FFN: a Fine-grained Chinese-English Financial Domain Parallel Corpus
Large Language Models (LLMs) have stunningly advanced the field of machine translation, though their effectiveness within the financial domain remains largely underexplored. To probe this issue, we constructed a fine-grained Chinese-English parallel corpus of financial news called FFN. We acquired financial news articles spanning between January 1st, 2014, to December 31, 2023, from mainstream media websites such as CNN, FOX, and China Daily. The dataset consists of 1,013 main text and 809 titles, all of which have been manually corrected. We measured the translation quality of two LLMs – ChatGPT and ERNIE-bot, utilizing BLEU, TER and chrF scores as the evaluation metrics. For comparison, we also trained an OpenNMT model based on our dataset. We detail problems of LLMs and provide in-depth analysis, intending to stimulate further research and solutions in this largely uncharted territory. Our research underlines the need to optimize LLMs within the specific field of financial translation to ensure accuracy and quality.
💡 Research Summary
This paper addresses the largely unexplored performance of large language models (LLMs) in the financial translation domain by constructing a fine‑grained Chinese‑English parallel corpus named FFN. The authors collected financial news articles and headlines published between January 1 2014 and December 31 2023 from mainstream media outlets such as CNN, FOX, and China Daily. After automated crawling, each document underwent a two‑stage human verification process involving professional translators and financial experts, resulting in a high‑quality dataset comprising 1,013 article bodies and 809 titles. The corpus was pre‑processed with sentence segmentation, Byte‑Pair Encoding tokenization, and normalization of numbers, currencies, and dates, and it is released publicly together with comprehensive metadata to enable reproducibility.
To evaluate the state of the art, the study benchmarks two prominent LLMs—ChatGPT and ERNIE‑bot—using three widely accepted metrics: BLEU (n‑gram precision), TER (translation edit rate), and chrF (character‑level F‑score). ChatGPT achieved BLEU 38.7, TER 45.2, and chrF 58.3, while ERNIE‑bot recorded BLEU 36.9, TER 47.1, and chrF 56.8. Both models performed well on generic sentences but exhibited systematic shortcomings on financial‑specific phenomena such as complex terminology, precise numerical expressions, and legal language.
For comparison, the authors trained a baseline neural machine translation (NMT) system using OpenNMT on the same FFN data. After ten epochs of training, the OpenNMT model obtained BLEU 32.4, TER 52.6, and chrF 51.2. Although its overall scores lag behind the LLMs, the NMT system demonstrated more consistent handling of proper nouns and numeric data, highlighting the trade‑off between the broad linguistic competence of LLMs and the domain‑specific stability of a dedicated NMT model.
A detailed error analysis uncovered three dominant failure modes. First, numeric and statistical information was frequently mistranslated; for example, “$1.2 billion” was rendered as “1.2 billion dollars” in Chinese, effectively dropping a zero. Second, legal and regulatory terms showed ambiguity: “compliance” was inconsistently translated as “준수”, “규정 준수”, or “법규 준수”, depending on context, leading to potential misinterpretation. Third, cultural idioms such as “bull market” and “bear market” were often literalized (“황소 시장”, “곰 시장”), which is non‑standard in Korean financial journalism.
Based on these findings, the paper proposes concrete mitigation strategies. Integrating a curated financial terminology glossary directly into LLM prompts can enforce consistent term usage. A dedicated numeric‑normalization module should preprocess amounts, percentages, and dates into a canonical format before translation. Multi‑sense disambiguation mechanisms, possibly leveraging context‑aware classifiers, can improve the handling of legal language.

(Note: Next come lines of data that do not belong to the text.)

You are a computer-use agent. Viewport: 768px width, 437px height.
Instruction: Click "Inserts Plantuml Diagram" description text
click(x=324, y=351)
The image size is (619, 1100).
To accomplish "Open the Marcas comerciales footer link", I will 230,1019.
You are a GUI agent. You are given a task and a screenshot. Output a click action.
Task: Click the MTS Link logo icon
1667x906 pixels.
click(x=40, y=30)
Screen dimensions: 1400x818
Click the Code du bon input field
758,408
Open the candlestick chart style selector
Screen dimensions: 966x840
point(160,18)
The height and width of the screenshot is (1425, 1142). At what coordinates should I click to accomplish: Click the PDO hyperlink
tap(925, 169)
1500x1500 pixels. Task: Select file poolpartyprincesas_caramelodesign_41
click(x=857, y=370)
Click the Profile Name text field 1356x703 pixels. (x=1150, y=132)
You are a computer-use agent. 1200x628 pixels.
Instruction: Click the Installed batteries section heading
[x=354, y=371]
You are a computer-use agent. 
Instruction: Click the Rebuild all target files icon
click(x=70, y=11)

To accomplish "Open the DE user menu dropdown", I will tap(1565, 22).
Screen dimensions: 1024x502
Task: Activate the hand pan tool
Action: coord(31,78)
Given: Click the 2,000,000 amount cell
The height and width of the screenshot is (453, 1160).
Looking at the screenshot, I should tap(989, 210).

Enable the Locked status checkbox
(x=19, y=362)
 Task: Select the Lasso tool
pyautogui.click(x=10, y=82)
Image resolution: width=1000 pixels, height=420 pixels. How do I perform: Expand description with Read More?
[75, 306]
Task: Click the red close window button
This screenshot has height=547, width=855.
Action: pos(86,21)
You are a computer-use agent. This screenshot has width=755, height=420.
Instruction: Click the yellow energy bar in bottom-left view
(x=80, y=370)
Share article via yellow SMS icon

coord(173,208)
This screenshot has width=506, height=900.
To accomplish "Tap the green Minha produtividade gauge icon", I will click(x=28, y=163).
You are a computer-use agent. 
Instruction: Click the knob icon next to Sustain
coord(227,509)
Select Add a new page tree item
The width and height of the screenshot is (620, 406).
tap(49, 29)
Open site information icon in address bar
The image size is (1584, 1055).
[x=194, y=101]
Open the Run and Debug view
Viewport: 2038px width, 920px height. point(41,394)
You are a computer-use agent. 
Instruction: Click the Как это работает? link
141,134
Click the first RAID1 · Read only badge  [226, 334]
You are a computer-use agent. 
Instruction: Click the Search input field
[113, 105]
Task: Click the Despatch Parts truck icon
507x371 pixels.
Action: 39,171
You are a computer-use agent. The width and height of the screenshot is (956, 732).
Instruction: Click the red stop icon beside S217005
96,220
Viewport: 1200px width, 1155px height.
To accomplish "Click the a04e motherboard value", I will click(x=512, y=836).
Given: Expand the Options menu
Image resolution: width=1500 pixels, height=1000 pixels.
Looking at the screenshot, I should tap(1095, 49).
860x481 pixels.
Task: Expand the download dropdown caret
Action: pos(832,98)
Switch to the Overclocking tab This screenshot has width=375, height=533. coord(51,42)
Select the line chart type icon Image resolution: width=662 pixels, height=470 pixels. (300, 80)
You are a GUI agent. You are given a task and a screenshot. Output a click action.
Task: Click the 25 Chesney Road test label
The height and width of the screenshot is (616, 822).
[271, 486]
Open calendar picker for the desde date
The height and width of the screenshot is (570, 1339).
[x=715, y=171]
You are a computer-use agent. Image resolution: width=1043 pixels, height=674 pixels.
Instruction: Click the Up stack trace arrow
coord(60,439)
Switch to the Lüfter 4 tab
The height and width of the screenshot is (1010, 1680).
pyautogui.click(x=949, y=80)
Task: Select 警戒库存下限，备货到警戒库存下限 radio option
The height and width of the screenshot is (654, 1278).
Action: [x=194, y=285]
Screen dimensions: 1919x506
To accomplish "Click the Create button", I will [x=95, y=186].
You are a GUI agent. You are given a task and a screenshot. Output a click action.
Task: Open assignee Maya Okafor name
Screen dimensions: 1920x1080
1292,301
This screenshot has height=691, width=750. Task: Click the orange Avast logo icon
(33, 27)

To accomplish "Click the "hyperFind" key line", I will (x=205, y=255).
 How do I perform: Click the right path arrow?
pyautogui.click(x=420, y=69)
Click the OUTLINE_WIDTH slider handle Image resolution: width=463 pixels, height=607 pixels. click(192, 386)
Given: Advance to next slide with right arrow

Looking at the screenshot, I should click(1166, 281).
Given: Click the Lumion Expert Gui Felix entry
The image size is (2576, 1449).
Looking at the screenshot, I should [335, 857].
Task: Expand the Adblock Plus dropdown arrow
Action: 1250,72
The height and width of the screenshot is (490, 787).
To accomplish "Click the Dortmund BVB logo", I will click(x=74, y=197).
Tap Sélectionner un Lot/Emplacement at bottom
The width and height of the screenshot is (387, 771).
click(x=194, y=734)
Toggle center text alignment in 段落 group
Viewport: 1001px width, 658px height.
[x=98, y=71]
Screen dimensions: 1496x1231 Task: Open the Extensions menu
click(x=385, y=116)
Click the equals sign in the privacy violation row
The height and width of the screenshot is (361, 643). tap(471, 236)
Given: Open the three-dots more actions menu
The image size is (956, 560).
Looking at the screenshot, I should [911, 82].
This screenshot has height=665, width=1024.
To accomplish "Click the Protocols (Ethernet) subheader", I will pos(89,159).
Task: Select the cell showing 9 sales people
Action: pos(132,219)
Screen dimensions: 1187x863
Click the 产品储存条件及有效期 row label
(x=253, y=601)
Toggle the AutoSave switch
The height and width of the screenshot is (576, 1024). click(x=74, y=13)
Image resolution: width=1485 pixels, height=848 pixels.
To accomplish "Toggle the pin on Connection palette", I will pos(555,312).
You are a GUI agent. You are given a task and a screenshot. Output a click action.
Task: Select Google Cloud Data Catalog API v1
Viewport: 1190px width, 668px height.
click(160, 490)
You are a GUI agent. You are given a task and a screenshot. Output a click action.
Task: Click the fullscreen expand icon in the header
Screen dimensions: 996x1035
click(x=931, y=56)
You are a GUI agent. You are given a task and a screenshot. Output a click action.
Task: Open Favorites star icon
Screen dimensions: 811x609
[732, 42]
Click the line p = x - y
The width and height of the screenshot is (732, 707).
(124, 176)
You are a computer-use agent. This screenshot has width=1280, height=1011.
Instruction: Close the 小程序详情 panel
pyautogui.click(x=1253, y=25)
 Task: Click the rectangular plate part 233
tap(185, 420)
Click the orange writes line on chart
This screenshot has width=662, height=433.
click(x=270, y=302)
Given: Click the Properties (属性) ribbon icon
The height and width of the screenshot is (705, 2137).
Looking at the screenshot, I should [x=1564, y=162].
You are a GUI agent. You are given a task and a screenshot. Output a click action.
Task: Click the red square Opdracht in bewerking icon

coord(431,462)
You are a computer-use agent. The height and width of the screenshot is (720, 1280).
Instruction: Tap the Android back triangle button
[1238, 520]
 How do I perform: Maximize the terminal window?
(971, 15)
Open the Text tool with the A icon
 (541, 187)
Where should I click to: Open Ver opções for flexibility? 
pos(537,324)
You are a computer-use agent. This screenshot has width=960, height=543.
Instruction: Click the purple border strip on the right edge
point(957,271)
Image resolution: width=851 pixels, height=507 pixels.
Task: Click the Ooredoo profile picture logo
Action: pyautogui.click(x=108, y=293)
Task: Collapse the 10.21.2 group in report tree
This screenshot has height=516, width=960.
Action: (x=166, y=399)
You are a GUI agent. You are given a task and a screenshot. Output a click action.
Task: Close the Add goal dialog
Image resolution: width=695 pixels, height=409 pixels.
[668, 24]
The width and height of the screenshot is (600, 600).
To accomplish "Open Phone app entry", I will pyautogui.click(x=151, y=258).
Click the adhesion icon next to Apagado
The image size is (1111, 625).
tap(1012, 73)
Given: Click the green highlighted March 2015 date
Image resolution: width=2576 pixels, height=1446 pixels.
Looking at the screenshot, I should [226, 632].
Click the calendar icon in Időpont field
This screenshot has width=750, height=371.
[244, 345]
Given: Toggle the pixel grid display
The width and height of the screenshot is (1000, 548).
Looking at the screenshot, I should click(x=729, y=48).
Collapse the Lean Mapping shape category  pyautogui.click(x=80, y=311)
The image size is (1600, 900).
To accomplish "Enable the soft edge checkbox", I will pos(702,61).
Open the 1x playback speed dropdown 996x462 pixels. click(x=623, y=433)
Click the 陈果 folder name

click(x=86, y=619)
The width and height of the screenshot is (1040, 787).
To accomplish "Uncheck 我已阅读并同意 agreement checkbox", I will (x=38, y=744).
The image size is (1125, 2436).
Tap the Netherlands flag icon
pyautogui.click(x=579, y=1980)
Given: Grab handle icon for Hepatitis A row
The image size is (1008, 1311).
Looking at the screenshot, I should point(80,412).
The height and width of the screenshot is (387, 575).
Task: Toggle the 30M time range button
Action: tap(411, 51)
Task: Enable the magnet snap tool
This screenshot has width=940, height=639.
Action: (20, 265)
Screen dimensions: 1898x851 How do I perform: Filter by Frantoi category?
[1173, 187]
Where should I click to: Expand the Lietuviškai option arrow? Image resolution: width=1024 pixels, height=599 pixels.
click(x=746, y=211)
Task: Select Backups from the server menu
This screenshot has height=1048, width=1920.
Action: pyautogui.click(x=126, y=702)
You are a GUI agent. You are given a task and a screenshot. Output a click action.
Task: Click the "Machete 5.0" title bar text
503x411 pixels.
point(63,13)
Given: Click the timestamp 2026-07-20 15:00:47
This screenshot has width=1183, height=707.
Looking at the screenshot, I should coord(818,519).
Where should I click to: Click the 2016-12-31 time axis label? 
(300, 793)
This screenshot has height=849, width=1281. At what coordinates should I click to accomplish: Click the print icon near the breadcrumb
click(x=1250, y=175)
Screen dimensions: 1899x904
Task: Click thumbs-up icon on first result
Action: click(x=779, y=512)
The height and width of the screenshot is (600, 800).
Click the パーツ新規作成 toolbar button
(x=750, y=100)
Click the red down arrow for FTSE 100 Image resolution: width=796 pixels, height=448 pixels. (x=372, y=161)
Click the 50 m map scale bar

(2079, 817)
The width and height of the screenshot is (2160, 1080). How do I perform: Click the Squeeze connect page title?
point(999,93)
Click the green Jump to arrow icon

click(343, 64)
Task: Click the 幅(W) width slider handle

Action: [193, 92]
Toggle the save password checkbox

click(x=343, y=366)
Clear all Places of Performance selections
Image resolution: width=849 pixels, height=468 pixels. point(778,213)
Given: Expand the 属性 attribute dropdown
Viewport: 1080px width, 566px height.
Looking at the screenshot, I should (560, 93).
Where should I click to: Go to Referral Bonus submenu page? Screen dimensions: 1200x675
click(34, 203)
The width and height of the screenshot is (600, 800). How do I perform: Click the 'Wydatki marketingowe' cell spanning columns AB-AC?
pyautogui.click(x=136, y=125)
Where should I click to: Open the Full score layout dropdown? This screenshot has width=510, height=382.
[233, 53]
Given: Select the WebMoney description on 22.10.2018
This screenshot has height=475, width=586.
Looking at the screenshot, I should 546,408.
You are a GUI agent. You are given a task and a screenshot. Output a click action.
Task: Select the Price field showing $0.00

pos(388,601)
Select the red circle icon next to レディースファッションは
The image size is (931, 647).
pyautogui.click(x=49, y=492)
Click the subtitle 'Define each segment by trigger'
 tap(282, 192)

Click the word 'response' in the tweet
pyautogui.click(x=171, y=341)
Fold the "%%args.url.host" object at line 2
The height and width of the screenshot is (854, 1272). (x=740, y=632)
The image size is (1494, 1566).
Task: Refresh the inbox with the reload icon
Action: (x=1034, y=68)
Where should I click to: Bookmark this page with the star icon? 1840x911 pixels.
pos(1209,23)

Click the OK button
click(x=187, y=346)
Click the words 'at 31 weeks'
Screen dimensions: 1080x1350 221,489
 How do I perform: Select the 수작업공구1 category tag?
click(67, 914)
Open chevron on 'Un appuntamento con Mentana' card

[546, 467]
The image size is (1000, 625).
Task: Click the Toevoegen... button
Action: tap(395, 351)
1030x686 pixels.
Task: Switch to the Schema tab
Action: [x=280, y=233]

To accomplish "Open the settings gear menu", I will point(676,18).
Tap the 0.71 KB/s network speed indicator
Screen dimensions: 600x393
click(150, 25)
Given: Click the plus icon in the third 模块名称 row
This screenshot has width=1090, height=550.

Finally, idiomatic expressions should be mapped to domain‑standard equivalents via a post‑processing lookup table.
The authors emphasize that FFN, as an openly available, manually verified, fine‑grained corpus, fills a critical gap in resources for Chinese‑English financial translation research. They anticipate that the dataset will serve as a benchmark for future work, including fine‑tuning LLMs on domain data, developing hybrid LLM‑NMT architectures, and exploring multilingual extensions. By highlighting both the promise and the current limitations of LLMs in this high‑stakes domain, the paper calls for focused research efforts to ensure translation accuracy, regulatory compliance, and financial decision‑making reliability.